::: Data records :::
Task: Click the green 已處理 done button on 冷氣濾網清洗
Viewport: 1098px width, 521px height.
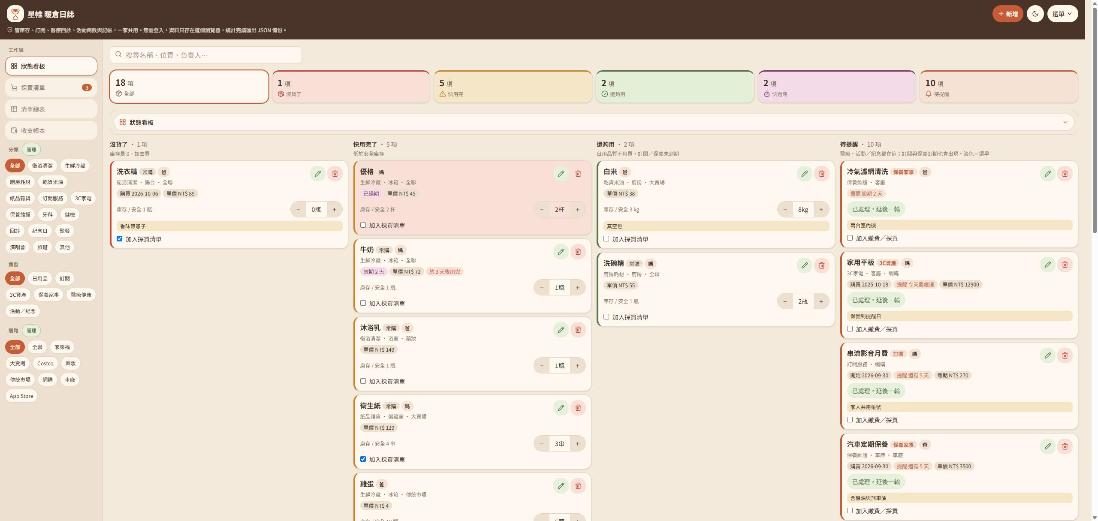Action: (x=876, y=209)
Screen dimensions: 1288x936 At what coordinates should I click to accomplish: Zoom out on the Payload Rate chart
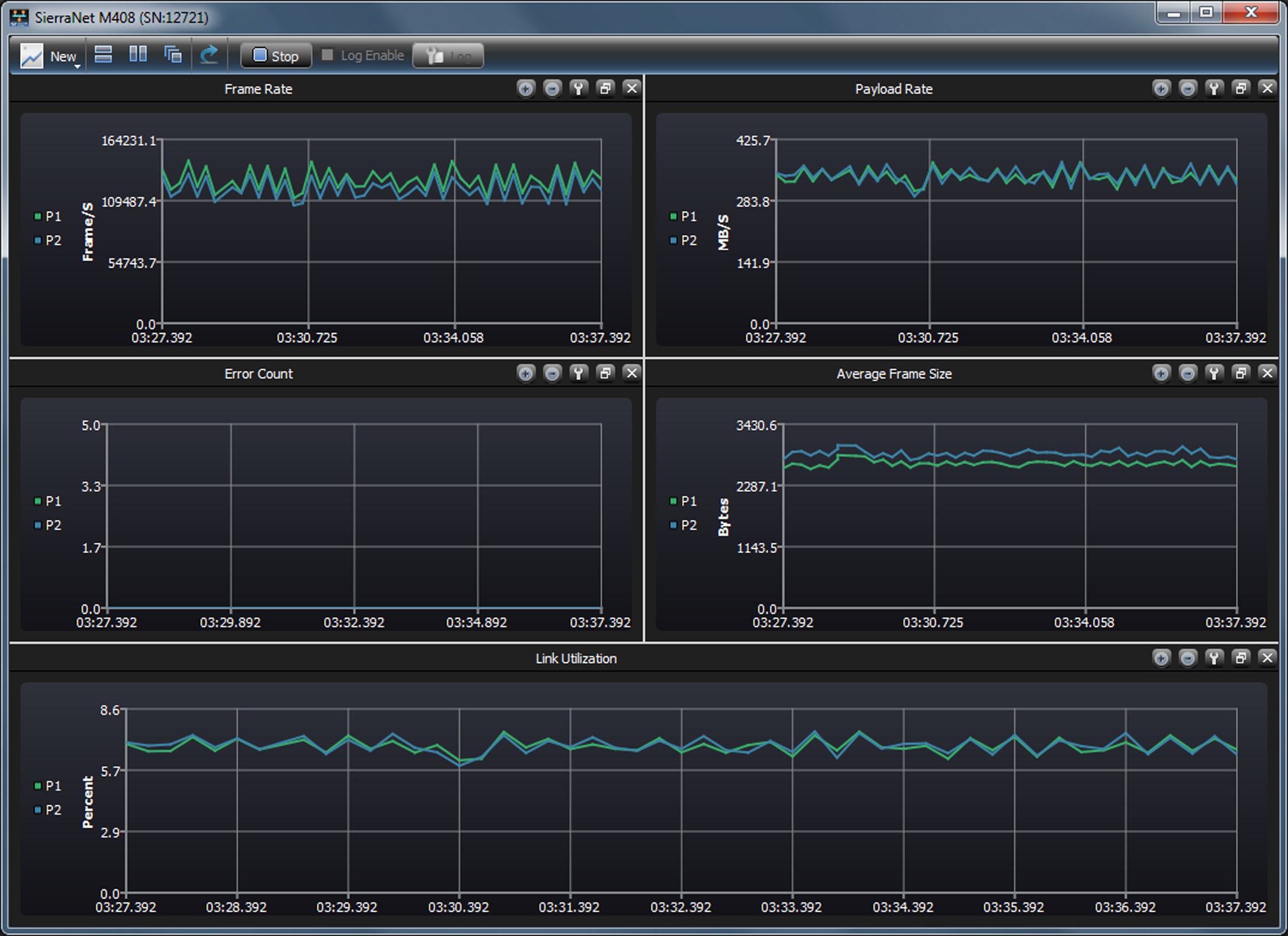tap(1187, 88)
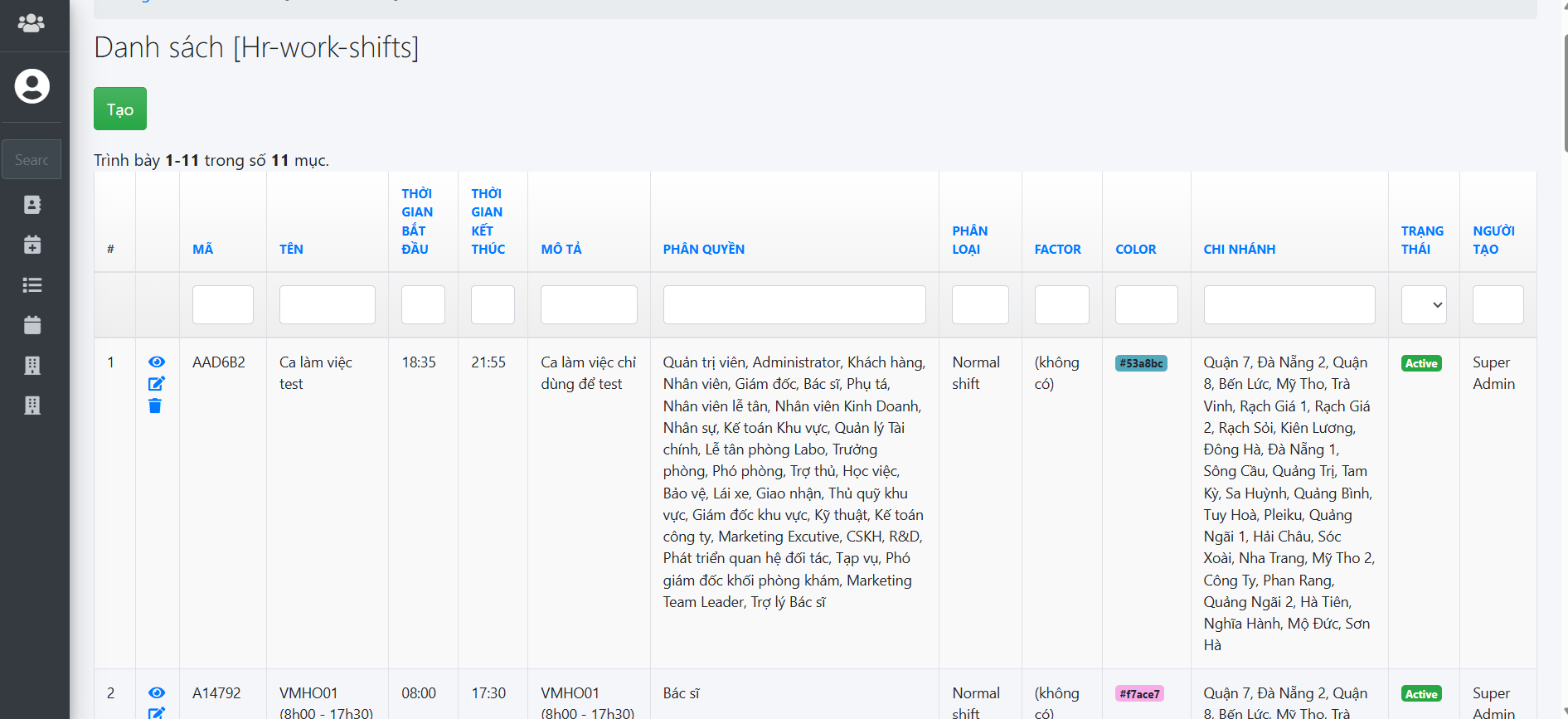Screen dimensions: 1568x719
Task: Click the Chi nhánh filter input box
Action: click(1289, 304)
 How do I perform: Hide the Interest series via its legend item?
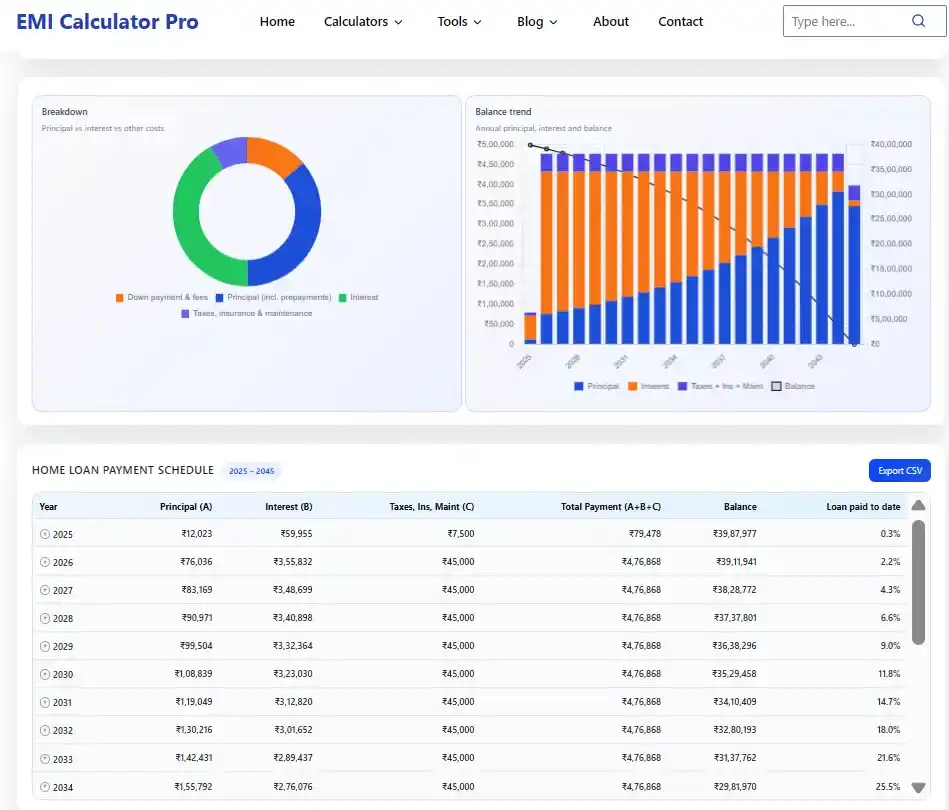(646, 387)
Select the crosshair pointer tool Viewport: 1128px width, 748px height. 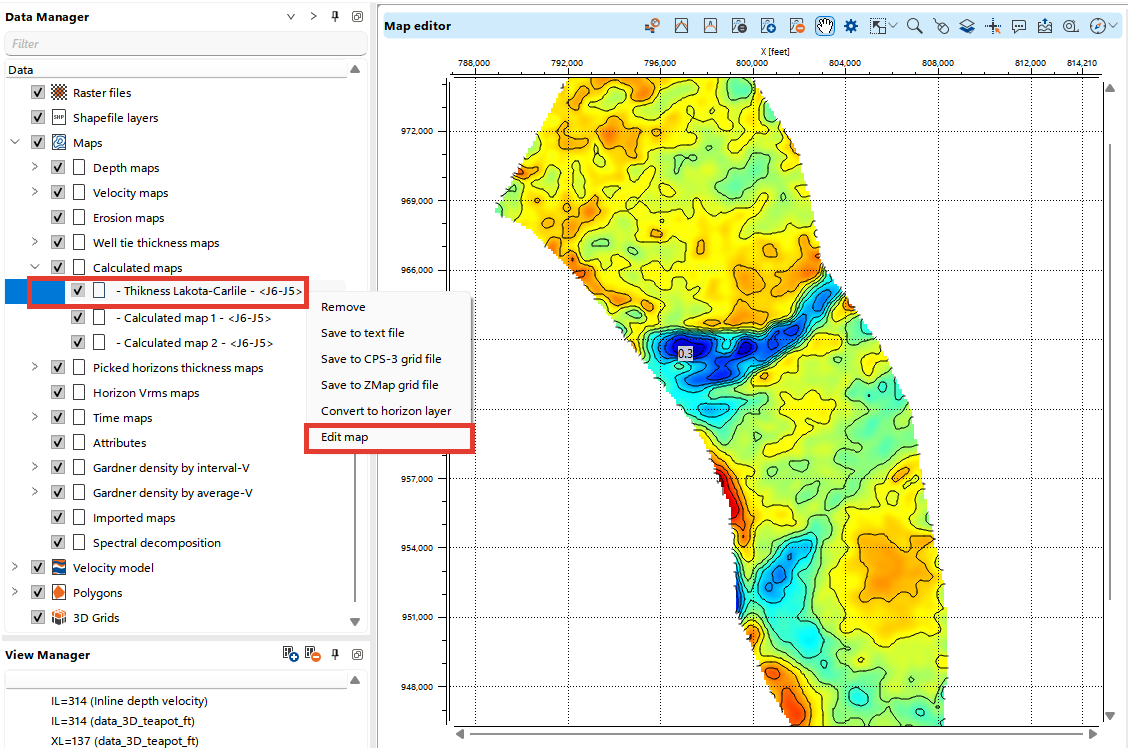(994, 26)
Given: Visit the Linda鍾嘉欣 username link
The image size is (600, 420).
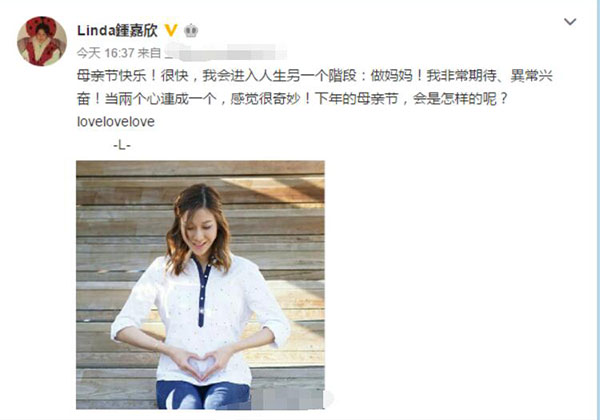Looking at the screenshot, I should point(117,31).
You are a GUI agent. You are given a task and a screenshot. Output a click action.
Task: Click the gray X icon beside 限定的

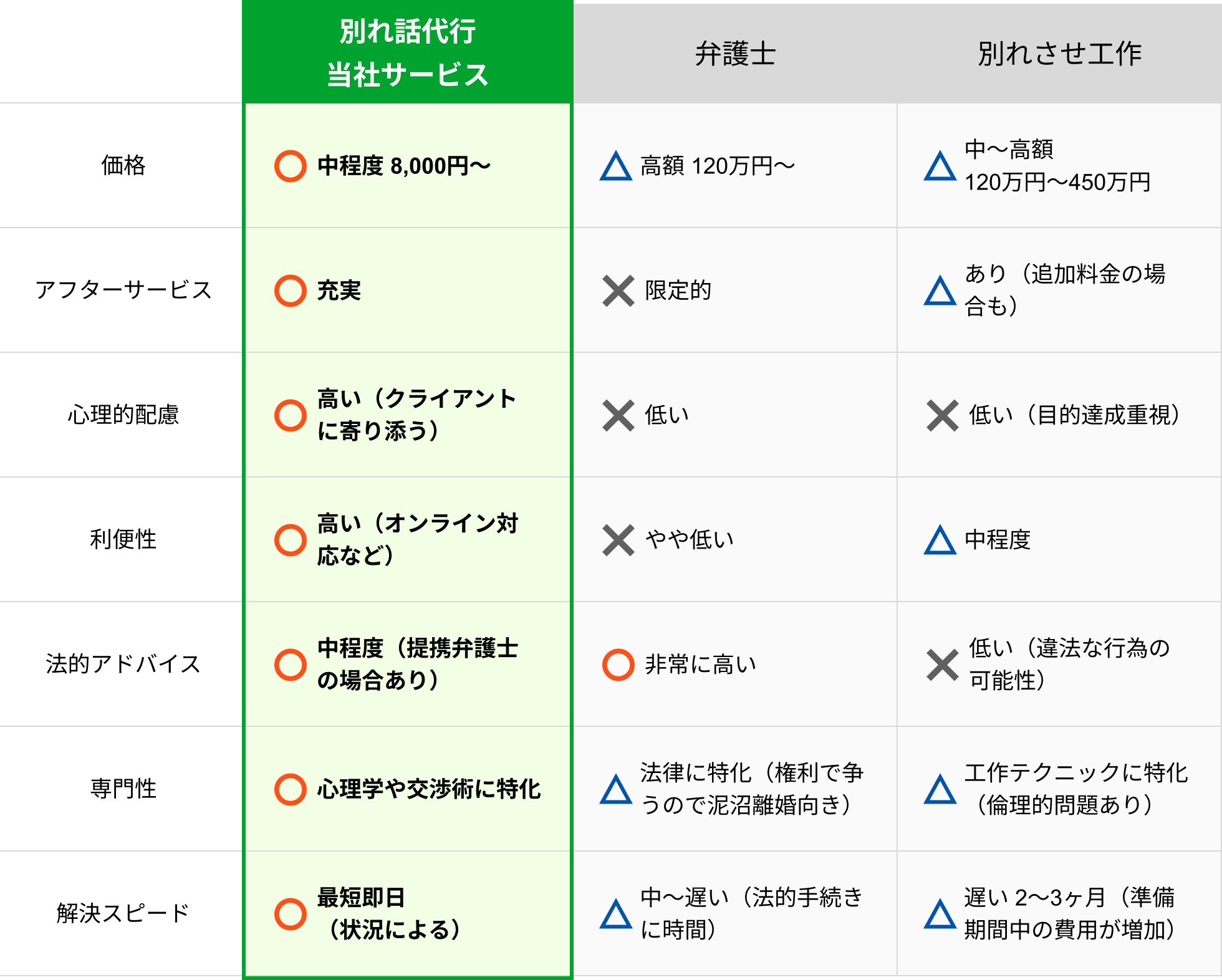[x=618, y=291]
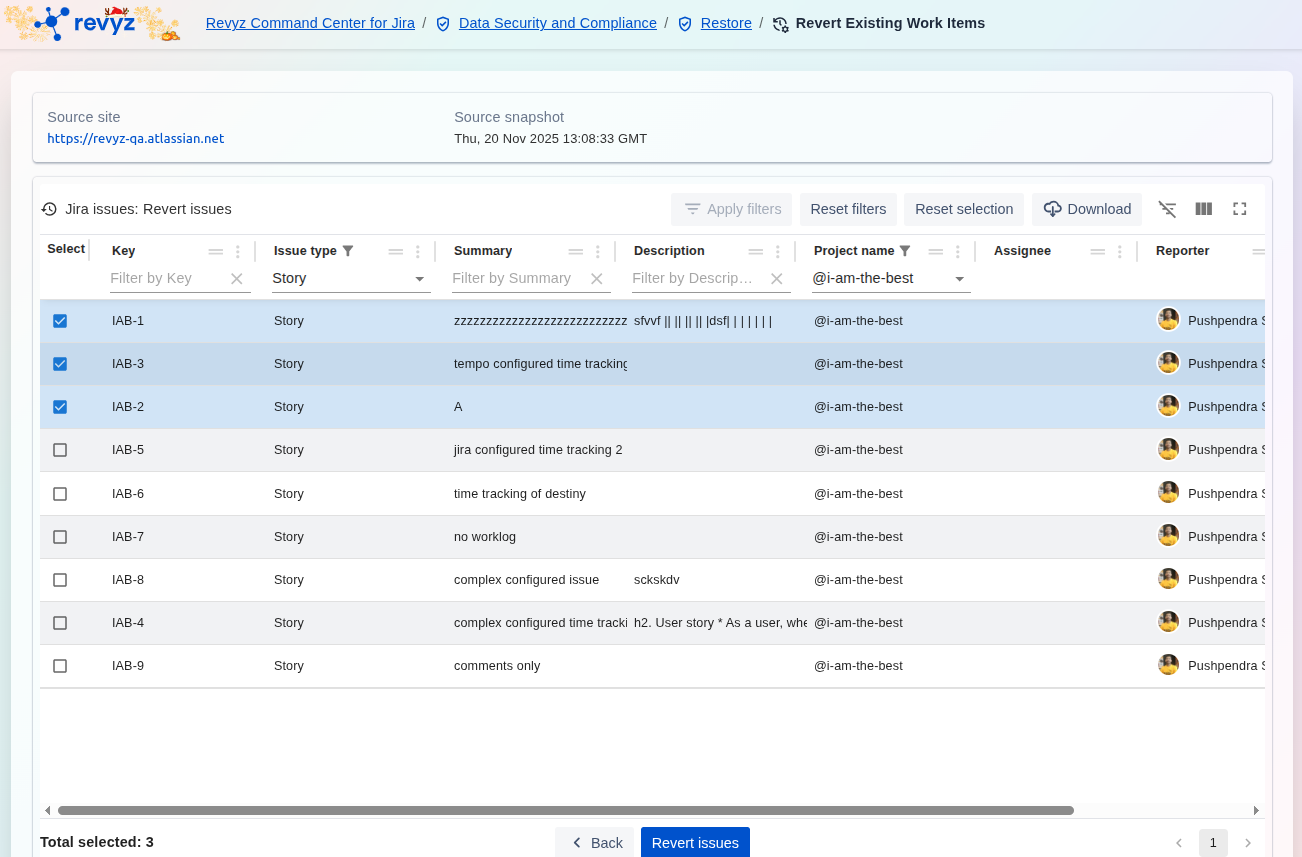The image size is (1302, 857).
Task: Click the horizontal table scrollbar
Action: pyautogui.click(x=565, y=810)
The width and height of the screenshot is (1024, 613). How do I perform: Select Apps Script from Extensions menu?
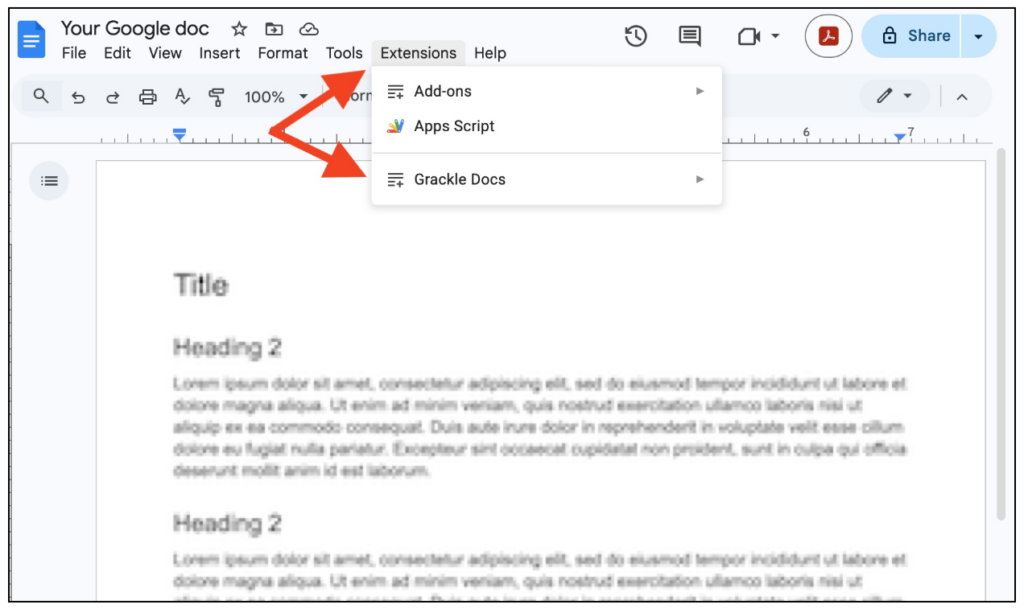tap(454, 126)
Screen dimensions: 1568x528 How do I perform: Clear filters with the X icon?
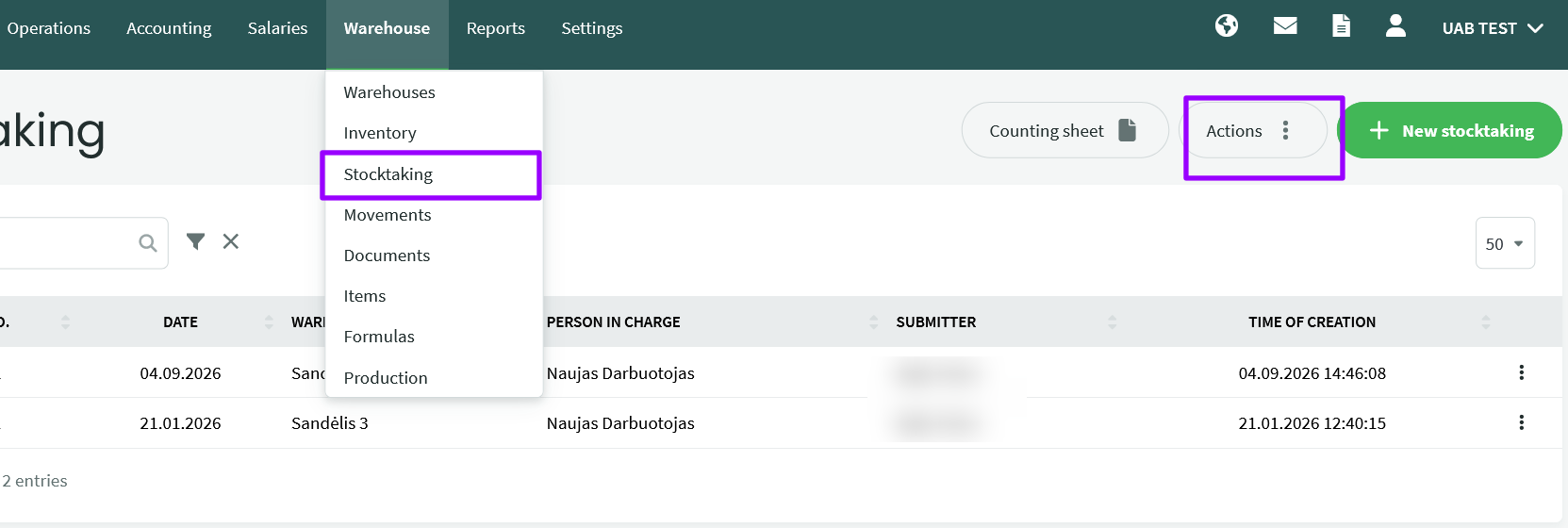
:::
▸ Prompt:
The lines from the one containing "You are a GUI" through the end of the data above are to be copied exactly, both ends included, and pictures are to be omitted.

▸ Exercise answer:
You are a GUI agent. You are given a task and a screenshot. Output a click action.
Task: Click the gray X icon beside 限定的

[x=618, y=291]
The image size is (1302, 857).
Task: Click the horizontal table scrollbar
Action: pyautogui.click(x=565, y=810)
The width and height of the screenshot is (1024, 613). How do I perform: Select Apps Script from Extensions menu?
tap(454, 126)
Screen dimensions: 1568x528 How do I perform: Clear filters with the X icon?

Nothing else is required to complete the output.